(1) Recession Ended in June ’09, Declares NBER: The Business Cycle Dating Committee of the National Bureau of Economic Research declared yesterday that the Great Recession (not the term they used) had ended in June of 2009. From the press release:
CAMBRIDGE September 20, 2010 – The Business Cycle Dating Committee of the National Bureau of Economic Research met yesterday by conference call. At its meeting, the committee determined that a trough in business activity occurred in the U.S. economy in June 2009. The trough marks the end of the recession that began in December 2007 and the beginning of an expansion. The recession lasted 18 months, which makes it the longest of any recession since World War II. Previously the longest postwar recessions were those of 1973-75 and 1981-82, both of which lasted 16 months.
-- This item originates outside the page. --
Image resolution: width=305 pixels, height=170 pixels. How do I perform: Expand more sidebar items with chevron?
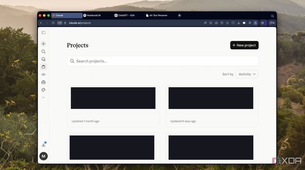pyautogui.click(x=44, y=98)
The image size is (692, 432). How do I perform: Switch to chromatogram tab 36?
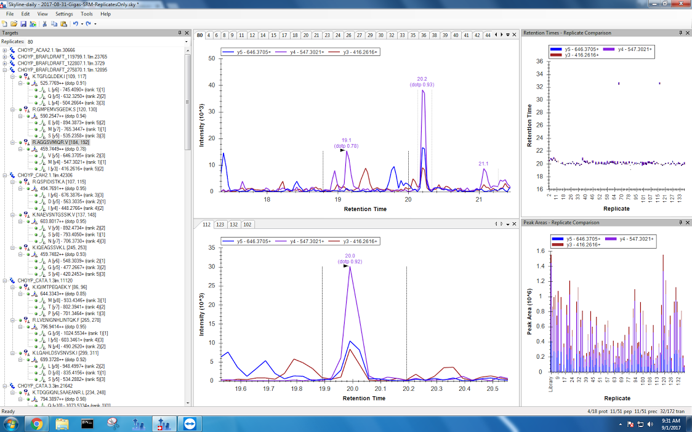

In determining that a trough occurred in June 2009, the committee did not conclude that economic conditions since that month have been favorable or that the economy has returned to operating at normal capacity. Rather, the committee determined only that the recession ended and a recovery began in that month. A recession is a period of falling economic activity spread across the economy, lasting more than a few months, normally visible in real GDP, real income, employment, industrial production, and wholesale-retail sales. The trough marks the end of the declining phase and the start of the rising phase of the business cycle. Economic activity is typically below normal in the early stages of an expansion, and it sometimes remains so well into the expansion.
The committee decided that any future downturn of the economy would be a new recession and not a continuation of the recession that began in December 2007. The basis for this decision was the length and strength of the recovery to date.
Later in the press release there’s an explanation of why they chose June ’09 as the trough date even though some labor-market-related indicators had later troughs (e.g. Aggregate hours of work in the total economy (trough in October 09); Payroll survey employment (trough in December); Household survey employment (trough in December). The justification seems to be that some in other recent recessions unemployment continued to get worse even after other indicators (e.g. GDP) had bottomed out.
They also wanted to make a ruling on whether a further downturn (starting earlier this summer, maybe?) would count as a double-dip (i.e. part of the same recession) or a new recession.
All I can say is: whew! Now we can stop worrying about that double-dip!
(2) Thank God for Bailouts, Not Handouts! Charles Munger, vice chair of Berkshire Hathaway, tells people hurting from the recession (whoops! I forgot it’s over…) to stop “bitching” and “suck it in,” and be grateful that Wall Street got bailed out, according to an article in Bloomberg BusinessWeek. The juicy bits:
Charles Munger, the billionaire vice chairman of Berkshire Hathaway Inc., defended the U.S. financial-company rescues of 2008 and told students that people in economic distress should “suck it in and cope.”
“You should thank God” for bank bailouts, Munger said in a discussion at the University of Michigan on Sept. 14, according to a video posted on the Internet. “Now, if you talk about bailouts for everybody else, there comes a place where if you just start bailing out all the individuals instead of telling them to adapt, the culture dies.”
“Hit the economy with enough misery and enough disruption, destroy the currency, and God knows what happens,” Munger said. “So I think when you have troubles like that you shouldn’t be bitching about a little bailout. You should have been thinking it should have been bigger.”
Taxpayer funds injected into banks helped insulate bond investors from losses and cushioned stock declines for equity holders. U.S. programs designed to ease the burden for distressed mortgage holders didn’t prevent foreclosures from rising to a record. One out of every 381 households received a foreclosure filing in August, according to RealtyTrac Inc.
“Charlie Munger is misrepresenting history, and that’s why the public is angry at Wall Street,” said Joshua Rosner, an analyst at research firm Graham Fisher & Co. “We could have wiped out the equity holders before we wiped out the taxpayer.”
At the Michigan event, one questioner said he had attended both Berkshire and Wesco meetings. “You mean the groupies have followed me here?” Munger asked. To another who asked whether the government should have bailed out homeowners instead of Wall Street, Munger said: “You’ve got it exactly wrong.”
“There’s danger in just shoveling out money to people who say, ‘My life is a little harder than it used to be,’” Munger said at the event, which was moderated by CNBC’s Becky Quick. “At a certain place you’ve got to say to the people, ‘Suck it in and cope, buddy. Suck it in and cope.’”
In any case, we can forget about it all, since the recession is long over.